The most bitter opposition, the boldest threats of the enemy, seemed only to inspire Nehemiah with firmer determination, and to arouse him to greater watchfulness…
Beside Nehemiah stood a trumpeter, and on different parts of the wall were stationed priests bearing the sacred trumpets. The people were scattered in their labors; but on the approach of danger at any point, a signal was given for them to repair thither without delay. Then the priests sounded an alarm upon the trumpets as a token that God would fight for them. “So we labored in the work,” says Nehemiah; “and half of them held the spears from the rising of the morning till the stars appeared.” Those who lived in towns and villages outside Jerusalem were required to lodge within the walls, both to guard the work and that they might be ready for duty in the morning. This would prevent unnecessary delay, and, furthermore, would cut off the opportunity, which the enemies would otherwise enjoy, of attacking the workmen as they went to and from their homes, or embittering with prejudice or discouraging by threats.

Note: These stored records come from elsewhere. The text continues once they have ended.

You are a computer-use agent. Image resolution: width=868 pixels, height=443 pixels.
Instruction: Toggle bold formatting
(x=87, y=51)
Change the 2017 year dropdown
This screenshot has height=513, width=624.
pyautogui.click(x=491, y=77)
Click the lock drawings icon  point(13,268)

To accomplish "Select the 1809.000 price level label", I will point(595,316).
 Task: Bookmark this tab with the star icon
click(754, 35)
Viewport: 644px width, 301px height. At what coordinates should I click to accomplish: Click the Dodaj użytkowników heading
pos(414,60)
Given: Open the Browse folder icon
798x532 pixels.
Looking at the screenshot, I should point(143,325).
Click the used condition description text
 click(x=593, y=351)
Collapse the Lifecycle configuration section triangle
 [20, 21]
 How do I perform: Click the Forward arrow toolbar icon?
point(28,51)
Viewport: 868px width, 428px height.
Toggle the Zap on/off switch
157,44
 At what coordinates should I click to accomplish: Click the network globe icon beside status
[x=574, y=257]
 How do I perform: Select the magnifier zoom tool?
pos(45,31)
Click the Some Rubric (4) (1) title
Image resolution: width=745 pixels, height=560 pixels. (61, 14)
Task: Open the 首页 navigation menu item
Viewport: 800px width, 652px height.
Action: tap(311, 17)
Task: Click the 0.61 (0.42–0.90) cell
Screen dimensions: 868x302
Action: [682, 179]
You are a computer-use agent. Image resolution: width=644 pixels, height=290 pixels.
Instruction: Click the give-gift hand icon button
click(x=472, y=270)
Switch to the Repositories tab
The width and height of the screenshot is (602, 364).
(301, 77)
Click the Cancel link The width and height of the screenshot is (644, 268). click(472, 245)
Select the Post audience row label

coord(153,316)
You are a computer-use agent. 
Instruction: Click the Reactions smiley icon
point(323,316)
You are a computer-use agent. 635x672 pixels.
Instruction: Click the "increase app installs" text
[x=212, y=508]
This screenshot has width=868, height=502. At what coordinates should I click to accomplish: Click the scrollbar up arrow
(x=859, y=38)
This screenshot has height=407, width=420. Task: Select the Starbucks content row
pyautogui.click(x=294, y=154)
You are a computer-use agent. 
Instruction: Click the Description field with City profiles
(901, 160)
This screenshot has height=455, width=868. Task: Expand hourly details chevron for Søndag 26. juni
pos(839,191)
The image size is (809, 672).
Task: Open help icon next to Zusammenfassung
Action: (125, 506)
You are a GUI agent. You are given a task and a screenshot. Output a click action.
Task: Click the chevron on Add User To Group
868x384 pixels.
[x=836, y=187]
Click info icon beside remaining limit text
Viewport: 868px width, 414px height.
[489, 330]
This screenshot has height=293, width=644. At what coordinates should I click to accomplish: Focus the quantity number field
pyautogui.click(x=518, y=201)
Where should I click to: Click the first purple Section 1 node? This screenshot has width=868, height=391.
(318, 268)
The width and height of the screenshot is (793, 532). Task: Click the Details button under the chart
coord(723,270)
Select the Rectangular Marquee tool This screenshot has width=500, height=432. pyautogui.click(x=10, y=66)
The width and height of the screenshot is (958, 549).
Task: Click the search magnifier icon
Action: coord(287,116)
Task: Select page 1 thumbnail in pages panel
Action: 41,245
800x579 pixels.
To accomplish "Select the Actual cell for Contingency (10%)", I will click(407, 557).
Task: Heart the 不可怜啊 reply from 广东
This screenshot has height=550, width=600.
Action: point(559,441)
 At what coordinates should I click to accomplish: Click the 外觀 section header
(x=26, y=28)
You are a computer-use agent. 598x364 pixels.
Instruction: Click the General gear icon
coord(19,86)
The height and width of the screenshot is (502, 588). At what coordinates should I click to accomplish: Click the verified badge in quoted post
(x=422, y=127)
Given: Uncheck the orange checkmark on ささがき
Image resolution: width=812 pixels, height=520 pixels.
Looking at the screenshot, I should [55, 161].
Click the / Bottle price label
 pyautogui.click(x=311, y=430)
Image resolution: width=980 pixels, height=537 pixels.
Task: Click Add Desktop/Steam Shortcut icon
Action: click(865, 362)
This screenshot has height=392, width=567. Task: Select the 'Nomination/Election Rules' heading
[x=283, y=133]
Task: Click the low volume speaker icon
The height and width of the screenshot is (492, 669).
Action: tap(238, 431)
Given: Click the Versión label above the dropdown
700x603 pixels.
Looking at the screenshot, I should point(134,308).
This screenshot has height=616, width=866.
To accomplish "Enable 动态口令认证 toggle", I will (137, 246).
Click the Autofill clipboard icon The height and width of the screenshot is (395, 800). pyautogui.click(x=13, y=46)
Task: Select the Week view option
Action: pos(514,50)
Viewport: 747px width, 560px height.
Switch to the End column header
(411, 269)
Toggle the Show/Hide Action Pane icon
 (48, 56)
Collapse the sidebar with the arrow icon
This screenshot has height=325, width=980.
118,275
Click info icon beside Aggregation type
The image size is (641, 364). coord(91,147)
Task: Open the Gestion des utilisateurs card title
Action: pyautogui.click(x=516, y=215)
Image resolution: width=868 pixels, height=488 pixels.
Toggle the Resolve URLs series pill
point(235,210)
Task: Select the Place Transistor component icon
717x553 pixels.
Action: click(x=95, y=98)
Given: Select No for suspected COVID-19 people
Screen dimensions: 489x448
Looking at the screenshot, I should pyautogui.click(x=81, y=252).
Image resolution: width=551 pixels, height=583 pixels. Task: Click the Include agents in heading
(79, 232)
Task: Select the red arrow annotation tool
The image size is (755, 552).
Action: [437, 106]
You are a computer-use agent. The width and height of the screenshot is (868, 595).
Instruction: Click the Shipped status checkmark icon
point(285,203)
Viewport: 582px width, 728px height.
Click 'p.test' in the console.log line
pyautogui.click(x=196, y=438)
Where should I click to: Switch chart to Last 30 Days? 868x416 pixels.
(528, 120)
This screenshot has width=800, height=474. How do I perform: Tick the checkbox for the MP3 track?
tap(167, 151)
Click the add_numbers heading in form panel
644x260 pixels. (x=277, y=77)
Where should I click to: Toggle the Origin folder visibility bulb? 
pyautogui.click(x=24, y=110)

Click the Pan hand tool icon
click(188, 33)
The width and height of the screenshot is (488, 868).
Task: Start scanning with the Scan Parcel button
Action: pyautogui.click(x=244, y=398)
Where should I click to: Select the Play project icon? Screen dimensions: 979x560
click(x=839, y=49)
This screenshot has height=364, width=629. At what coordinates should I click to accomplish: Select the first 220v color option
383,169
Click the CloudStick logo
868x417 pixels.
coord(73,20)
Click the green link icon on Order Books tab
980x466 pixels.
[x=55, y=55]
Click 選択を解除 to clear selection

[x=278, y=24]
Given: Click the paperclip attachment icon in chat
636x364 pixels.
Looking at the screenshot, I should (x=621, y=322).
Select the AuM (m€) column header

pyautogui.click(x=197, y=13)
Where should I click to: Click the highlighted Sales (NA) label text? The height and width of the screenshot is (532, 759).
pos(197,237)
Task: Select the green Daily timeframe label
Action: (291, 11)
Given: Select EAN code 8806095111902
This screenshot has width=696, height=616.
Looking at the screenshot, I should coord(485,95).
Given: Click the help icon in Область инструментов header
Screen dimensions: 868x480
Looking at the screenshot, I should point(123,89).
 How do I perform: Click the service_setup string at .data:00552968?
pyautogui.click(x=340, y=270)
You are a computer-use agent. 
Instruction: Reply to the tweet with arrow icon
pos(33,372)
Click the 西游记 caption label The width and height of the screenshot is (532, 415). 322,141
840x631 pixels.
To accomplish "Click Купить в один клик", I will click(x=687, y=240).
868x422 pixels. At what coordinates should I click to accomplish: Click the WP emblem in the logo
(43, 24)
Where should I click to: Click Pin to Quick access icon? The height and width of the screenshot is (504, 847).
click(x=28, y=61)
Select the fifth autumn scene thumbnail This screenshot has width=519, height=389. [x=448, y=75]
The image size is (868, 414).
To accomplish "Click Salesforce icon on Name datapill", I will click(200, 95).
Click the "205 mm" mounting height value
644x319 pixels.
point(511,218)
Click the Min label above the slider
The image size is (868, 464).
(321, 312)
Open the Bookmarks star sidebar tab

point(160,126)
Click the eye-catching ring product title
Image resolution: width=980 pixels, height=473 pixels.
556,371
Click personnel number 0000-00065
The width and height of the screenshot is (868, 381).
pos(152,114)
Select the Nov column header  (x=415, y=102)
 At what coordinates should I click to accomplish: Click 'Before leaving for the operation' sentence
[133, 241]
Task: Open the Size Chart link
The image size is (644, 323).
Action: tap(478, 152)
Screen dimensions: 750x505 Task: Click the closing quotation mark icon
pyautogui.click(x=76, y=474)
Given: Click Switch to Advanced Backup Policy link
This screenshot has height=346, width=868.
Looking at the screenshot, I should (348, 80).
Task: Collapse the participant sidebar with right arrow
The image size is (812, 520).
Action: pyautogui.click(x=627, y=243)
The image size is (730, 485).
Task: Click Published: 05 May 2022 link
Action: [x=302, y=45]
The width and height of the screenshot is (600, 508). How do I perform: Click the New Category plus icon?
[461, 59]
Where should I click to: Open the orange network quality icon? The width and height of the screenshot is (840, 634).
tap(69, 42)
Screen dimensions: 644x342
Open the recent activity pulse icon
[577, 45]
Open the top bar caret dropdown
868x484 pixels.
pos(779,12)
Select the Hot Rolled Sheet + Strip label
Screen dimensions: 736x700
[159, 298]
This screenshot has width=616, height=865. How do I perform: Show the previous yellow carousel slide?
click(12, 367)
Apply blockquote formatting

Nehemiah and his companions did not shrink from hardships, or excuse themselves from trying service. Neither by night nor by day, not even during the brief time given to slumber, did they put off their clothing, or even lay aside their armor. “So neither I, nor my brethren, nor my servants, nor the men of the guard which followed me, none of us put off our clothes, saving that everyone put them off for washing.”
Nehemiah was engaged in an important work, one which concerned the prosperity of the cause of God. Every effort previously put forth to accomplish that work had failed because of a lack of true faith and union of effort among the Jews. The Samaritans, disguising their enmity under a pretense of fidelity to the king of Persia, had succeeded in causing a discontinuance of the work. The zealous and true-hearted among the Jews had again and again been disappointed in their purposes. But in the strength of God, Nehemiah determined that the adversaries should not again hinder the work. The despisers of the God of heaven should be disappointed. Their Satanic policy could not succeed if the people of God would bar the doors against the enemy, and work harmoniously to carry out the divine will. The foe could not enter unless the gates were thrown open by traitors within.
If we are but loyal and true, every attack of the enemy will lead us to a firmer reliance upon God, and to more determined effort to carry forward his work, against all opposing influences.
Lessons from the Life of Nehemiah by Mrs. E. G. White pp. 42–44 (SW April 26, 1904, Art. A)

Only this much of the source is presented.